Novos ataques aéreos israelenses na Faixa de Gaza deixaram ao menos oito mortos, incluindo duas crianças, e 12 feridos, segundo relatos de equipes médicas locais. As operações atingiram áreas residenciais em Khan Yunis e Gaza City, onde famílias deslocadas buscavam abrigo. Os bombardeios ocorrem em meio a uma escalada de violência que já dura meses, sem sinal imediato de cessar-fogo.

As fontes médicas não detalham as circunstâncias exatas das vítimas, mas destacam que os alvos incluíram civis e áreas densamente povoadas. Em Khan Yunis, cinco pessoas morreram em um único ataque, enquanto outras ficaram feridas, entre elas crianças. A situação humanitária na região se agrava, com infraestrutura crítica comprometida e acesso limitado a serviços básicos.

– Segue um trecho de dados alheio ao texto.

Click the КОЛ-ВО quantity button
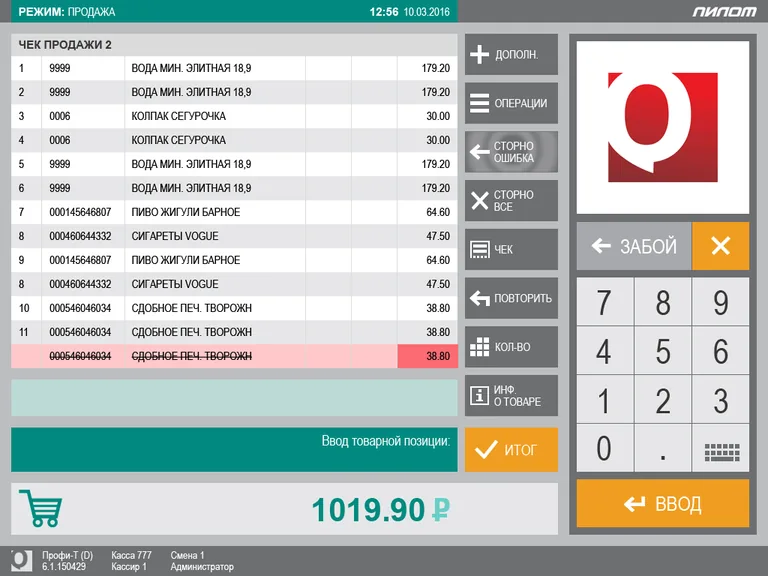(x=511, y=347)
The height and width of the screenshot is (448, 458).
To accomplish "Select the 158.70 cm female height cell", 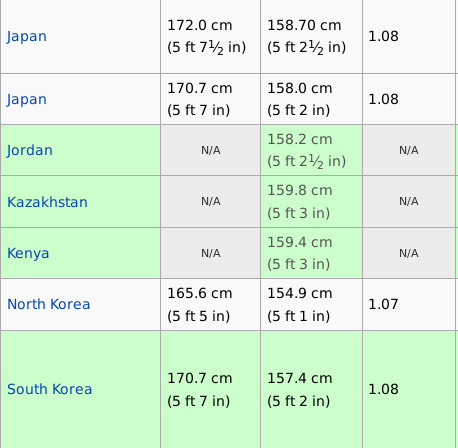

O conflito prolongado também tem impactado profundamente a população infantil. Mães em Gaza descrevem um terceiro verão de guerra, no qual crianças são privadas de atividades lúdicas e assumem responsabilidades de adultos. A ausência de espaços seguros e a exposição constante à violência têm gerado traumas duradouros, segundo relatos coletados por organizações locais.

As operações militares seguem sem uma resolução diplomática à vista. Enquanto isso, a comunidade internacional acompanha o desenrolar dos eventos, com crescentes apelos por moderação e proteção aos civis, especialmente os mais vulneráveis.